Given task: Pull out every line of the material below that contains the word "button".
--*--
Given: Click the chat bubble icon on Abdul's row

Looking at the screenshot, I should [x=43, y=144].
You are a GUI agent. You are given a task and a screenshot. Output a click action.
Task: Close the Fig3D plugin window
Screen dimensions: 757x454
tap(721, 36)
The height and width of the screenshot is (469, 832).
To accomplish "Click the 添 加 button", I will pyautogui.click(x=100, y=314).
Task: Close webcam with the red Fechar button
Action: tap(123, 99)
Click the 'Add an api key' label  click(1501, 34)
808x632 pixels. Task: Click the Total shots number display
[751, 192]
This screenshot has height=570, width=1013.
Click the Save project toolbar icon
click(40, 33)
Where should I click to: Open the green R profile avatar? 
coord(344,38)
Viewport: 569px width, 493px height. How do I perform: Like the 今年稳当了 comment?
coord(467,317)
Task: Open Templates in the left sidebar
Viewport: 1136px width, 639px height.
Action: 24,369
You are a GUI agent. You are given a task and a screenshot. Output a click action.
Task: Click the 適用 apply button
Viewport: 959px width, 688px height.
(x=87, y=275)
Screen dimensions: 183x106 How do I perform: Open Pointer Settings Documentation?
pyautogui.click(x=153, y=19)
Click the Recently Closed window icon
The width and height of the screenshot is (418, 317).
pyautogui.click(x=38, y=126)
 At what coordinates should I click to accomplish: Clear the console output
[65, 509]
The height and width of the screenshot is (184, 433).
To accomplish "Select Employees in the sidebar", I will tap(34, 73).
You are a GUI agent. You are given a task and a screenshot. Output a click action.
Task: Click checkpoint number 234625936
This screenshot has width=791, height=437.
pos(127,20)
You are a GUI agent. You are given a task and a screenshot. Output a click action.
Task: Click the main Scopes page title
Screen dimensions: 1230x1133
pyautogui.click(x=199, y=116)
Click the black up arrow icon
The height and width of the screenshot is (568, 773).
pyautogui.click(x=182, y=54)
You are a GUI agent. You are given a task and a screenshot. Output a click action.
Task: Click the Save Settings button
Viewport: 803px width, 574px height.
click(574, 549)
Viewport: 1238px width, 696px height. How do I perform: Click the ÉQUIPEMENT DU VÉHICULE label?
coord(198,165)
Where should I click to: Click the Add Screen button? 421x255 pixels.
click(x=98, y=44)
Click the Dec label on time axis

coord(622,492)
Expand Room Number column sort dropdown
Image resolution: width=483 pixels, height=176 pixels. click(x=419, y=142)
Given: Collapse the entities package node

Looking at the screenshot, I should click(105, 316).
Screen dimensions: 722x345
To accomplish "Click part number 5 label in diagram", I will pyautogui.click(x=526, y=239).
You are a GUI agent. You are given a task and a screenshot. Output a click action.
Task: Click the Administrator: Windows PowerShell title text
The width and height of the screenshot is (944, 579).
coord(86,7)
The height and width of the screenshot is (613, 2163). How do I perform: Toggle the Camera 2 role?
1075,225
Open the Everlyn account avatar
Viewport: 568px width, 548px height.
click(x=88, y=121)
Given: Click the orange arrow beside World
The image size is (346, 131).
--*--
Correct output:
To accomplish "Click the 添 加 button", I will pyautogui.click(x=100, y=314).
Task: Close webcam with the red Fechar button
Task: Click the 適用 apply button
Task: Click the Save Settings button
Where should I click to: Click the Add Screen button? 421x255 pixels.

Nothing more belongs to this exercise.